Lepiej nie zapychać Bosackiej

Radny Franciszek Mandrysz z Markowic zaproponował na ostatniej sesji, by miasto rozpoczęło starania o pogłębienie przejazdu pod wiaduktem Bosacka-Rybnicka. - Mam mieszanie uczucia. Lepiej nie wpuszczać na Bosacką ciężkich samochodów - twierdzi prezydent Mirosław Lenk.

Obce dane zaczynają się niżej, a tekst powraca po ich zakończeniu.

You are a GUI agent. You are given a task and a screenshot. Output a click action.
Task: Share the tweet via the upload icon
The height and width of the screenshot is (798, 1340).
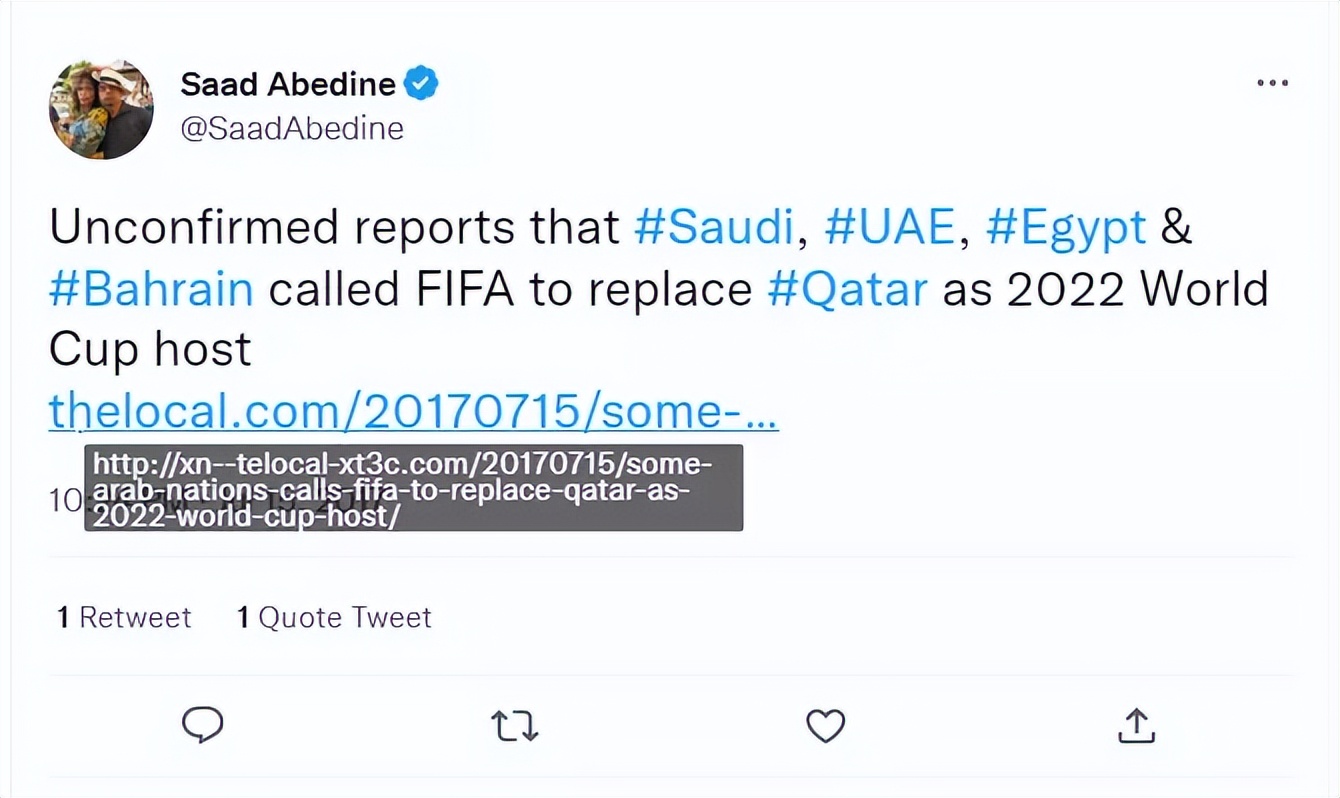pos(1136,726)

Zdaniem radnego, każdy remont drogi dokłada do jezdni kolejne warstwy asfaltu i stąd przejazd pod wiaduktem ma coraz mniejszą wysokość. - Należałoby rozważyć możliwość takiego remontu nawierzchni, by trochę ten przejazd pogłębić. Więcej aut mogłoby tędy przejechać - mówił na sesji Mandrysz. Prezydent ma odmienne zdanie. - Bosacka i Rybnicka to drogi wojewódzkie. Prace nie mogłoby się odbyć na koszt gminy, tylko Zarządu Dróg Wojewódzkich. Do tego trzeba byłoby uzgodnić prace z PKP, bo wiadukt jest kolejowy - mówi Lenk. Obawia się, że o takie porozumienie będzie trudno, a ponadto, jeśli nawet zostanie osiągnięte i przepustowość przejazdu się zwiększy, pozostaje odpowiedzieć sobie na pytanie, czy ruch dużych samochodów na Bosackiej jest pożądany. - Pojadą tędy wszystkie TIR-y. Lepiej dalej kierować je na 1 Maja, którą zresztą z tego powodu remontujemy - kończy prezydent. Obiecał jednak radnemu, że sprawę rozezna.